Get used to the price. That's GTO inflation for you. Most expensive cars ever lol atleast for a Pontiac.


----------



## Poncho Dan (Jun 30, 2009)

Hey if its an official factory repair manual, the price aint so bad. Haynes and Chilton books aren't a whole lot better than an owners manual in my experience... I love how in so many sections they say something to the effect of "Due to the complex nature of X or Y system, it is recommended that you take your vehicle to a service center" :lol: Don't think you can do the "Based on a complete tear down and rebuild" that they advertise.
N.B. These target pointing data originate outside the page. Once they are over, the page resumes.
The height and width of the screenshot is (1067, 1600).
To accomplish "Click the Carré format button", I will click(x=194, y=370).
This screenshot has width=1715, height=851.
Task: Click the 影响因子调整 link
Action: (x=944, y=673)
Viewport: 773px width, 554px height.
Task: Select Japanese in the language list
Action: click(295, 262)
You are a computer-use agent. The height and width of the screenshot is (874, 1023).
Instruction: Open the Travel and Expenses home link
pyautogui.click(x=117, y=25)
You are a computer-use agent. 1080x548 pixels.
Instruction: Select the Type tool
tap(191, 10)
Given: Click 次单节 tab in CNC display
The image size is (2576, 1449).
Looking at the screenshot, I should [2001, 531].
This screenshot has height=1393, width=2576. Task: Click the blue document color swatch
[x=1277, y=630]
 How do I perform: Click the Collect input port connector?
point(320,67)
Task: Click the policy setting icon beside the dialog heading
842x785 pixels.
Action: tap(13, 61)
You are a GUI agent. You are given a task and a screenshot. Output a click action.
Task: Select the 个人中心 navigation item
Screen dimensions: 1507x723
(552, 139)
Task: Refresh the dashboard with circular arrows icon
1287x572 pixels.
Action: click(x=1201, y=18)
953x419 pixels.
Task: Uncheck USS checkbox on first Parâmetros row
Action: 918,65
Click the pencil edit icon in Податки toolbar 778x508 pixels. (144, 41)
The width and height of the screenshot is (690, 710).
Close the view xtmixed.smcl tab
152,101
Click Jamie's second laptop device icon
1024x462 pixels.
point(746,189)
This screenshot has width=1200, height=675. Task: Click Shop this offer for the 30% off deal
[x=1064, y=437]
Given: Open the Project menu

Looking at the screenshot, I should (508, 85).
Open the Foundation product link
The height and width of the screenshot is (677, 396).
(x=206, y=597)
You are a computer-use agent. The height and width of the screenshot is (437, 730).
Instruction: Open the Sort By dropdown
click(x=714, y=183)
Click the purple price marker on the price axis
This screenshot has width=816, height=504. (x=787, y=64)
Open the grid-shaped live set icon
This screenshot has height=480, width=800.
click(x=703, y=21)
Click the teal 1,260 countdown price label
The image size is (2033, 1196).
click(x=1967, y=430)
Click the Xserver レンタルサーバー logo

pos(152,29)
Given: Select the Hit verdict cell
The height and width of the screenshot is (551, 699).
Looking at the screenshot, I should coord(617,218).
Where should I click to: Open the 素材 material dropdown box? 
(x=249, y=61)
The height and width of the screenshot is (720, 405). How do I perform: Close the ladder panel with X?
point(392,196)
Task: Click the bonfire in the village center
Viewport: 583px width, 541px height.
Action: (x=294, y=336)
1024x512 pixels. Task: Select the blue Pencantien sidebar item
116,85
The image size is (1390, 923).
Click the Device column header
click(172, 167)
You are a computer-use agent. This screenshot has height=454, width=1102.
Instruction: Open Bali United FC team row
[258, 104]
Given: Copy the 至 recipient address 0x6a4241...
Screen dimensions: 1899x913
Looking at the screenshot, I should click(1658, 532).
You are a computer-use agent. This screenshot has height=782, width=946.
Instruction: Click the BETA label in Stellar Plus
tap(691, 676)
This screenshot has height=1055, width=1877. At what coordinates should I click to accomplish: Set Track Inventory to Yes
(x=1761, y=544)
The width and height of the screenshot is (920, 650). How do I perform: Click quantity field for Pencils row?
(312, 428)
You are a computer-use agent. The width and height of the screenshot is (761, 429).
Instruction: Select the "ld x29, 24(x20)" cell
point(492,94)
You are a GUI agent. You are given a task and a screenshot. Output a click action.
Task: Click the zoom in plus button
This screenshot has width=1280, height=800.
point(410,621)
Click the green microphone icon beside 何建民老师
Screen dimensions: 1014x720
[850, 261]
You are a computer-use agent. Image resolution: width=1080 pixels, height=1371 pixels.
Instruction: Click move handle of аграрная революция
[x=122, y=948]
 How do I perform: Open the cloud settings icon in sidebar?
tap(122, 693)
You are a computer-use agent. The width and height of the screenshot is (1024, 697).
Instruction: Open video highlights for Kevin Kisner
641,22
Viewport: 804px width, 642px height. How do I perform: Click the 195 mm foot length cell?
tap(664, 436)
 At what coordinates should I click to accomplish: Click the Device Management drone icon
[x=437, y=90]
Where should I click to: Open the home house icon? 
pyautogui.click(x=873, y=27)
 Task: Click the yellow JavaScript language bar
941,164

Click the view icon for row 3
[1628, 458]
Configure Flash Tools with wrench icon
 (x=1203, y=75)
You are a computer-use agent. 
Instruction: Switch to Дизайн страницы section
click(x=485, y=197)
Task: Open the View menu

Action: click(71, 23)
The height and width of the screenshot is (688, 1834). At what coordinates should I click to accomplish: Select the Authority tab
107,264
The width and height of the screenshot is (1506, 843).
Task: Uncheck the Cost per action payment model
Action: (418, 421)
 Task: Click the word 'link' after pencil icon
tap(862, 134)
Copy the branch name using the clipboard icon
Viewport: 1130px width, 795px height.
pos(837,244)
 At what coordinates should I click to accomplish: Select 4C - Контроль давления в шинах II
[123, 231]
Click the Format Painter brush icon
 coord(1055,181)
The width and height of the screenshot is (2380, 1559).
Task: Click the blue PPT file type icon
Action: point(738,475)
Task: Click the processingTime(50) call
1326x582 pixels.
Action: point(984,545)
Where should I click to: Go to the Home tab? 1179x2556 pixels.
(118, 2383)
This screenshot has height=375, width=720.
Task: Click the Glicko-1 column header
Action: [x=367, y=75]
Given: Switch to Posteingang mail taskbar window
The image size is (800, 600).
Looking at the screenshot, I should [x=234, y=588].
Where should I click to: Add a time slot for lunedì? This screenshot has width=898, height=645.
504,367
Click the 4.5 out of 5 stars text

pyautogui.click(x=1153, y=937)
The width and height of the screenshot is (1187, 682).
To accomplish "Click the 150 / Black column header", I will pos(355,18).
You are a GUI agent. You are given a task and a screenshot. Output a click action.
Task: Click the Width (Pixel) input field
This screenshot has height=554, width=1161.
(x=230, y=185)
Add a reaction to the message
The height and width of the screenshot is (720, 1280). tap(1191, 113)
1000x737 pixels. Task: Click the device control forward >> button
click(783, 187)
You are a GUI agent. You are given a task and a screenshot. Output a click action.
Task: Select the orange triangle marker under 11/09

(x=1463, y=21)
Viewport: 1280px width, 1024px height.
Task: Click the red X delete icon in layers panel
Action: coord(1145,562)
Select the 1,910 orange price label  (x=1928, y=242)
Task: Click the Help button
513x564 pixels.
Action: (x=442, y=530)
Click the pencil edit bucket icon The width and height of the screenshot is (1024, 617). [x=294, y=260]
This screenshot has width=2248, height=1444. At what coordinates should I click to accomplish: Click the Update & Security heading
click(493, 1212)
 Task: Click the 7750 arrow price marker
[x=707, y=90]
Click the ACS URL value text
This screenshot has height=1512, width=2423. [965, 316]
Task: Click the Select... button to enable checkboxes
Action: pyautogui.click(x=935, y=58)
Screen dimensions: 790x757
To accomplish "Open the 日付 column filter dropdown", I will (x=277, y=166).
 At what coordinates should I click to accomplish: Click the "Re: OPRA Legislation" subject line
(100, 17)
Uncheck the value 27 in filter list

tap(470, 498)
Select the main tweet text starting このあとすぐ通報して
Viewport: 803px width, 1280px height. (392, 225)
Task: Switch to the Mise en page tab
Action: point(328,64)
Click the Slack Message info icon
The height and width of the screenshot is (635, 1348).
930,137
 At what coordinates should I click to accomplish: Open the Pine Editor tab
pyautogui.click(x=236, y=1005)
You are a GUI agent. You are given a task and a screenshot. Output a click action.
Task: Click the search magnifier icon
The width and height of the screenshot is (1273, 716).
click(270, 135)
They're good for finding the locations of some things, and wiring diagrams and torque specs, but that's about it.


----------



## Q8 GTO (Jun 28, 2009)

the best thing is alldata it is alot better than a book all dealers and good shops use it and i think now they have a virsion that they sell for specific cars for the public


----------



## Poncho Dan (Jun 30, 2009)

Just thought I'd throw this out there: I paid $90 for a factory repair manual (A manual for 1963, with an amendment booklet for the '64 model year changes) for my '64 Grand Prix at a swap meet about 6 years ago & $60 for a book for my '55 Chieftain. I tell you though, worth every penny... those things tell you how to rebuild everything from power steering pumps to differentials.


----------



## GM4life (Mar 18, 2007)

MUSTANGKILLA said:


> GM4life, yep that was what I needed!
> 
> $135.00 is ridiculous though! But what can I do I got to have it. These things are the best thing you can own if you work on your own vehicle. I have honestly never owned a vehicle and not had one. I just never paid $135 for one.
> 
> Thanks again!


Your welcome.:cheers


Poncho Dan said:


> Hey if its an official factory repair manual, the price aint so bad. Haynes and Chilton books aren't a whole lot better than an owners manual in my experience... I love how in so many sections they say something to the effect of "Due to the complex nature of X or Y system, it is recommended that you take your vehicle to a service center" :lol: Don't think you can do the "Based on a complete tear down and rebuild" that they advertise. They're good for finding the locations of some things, and wiring diagrams and torque specs, but that's about it.


:agree


----------



## dlopes89 (Jul 18, 2010)

damn $135... anyone wanna send me photocopies of it haha


----------



## GM4life (Mar 18, 2007)

Check ebay. Sometimes you can find someone with a DVD GM service manual for cheap. Sometimes you will run across one with more GM vehicles than you'll need.


----------



## dlopes89 (Jul 18, 2010)

04-06 repair manual dvds- $20 on ebay... i feel stupid


----------



## LS2 MN6 (Jul 14, 2010)

Paper copies are worth every penny they charge. I've got them for my Corvette, and I just bought the GTO set. The pictures, descriptions, etc cannot be beat.


----------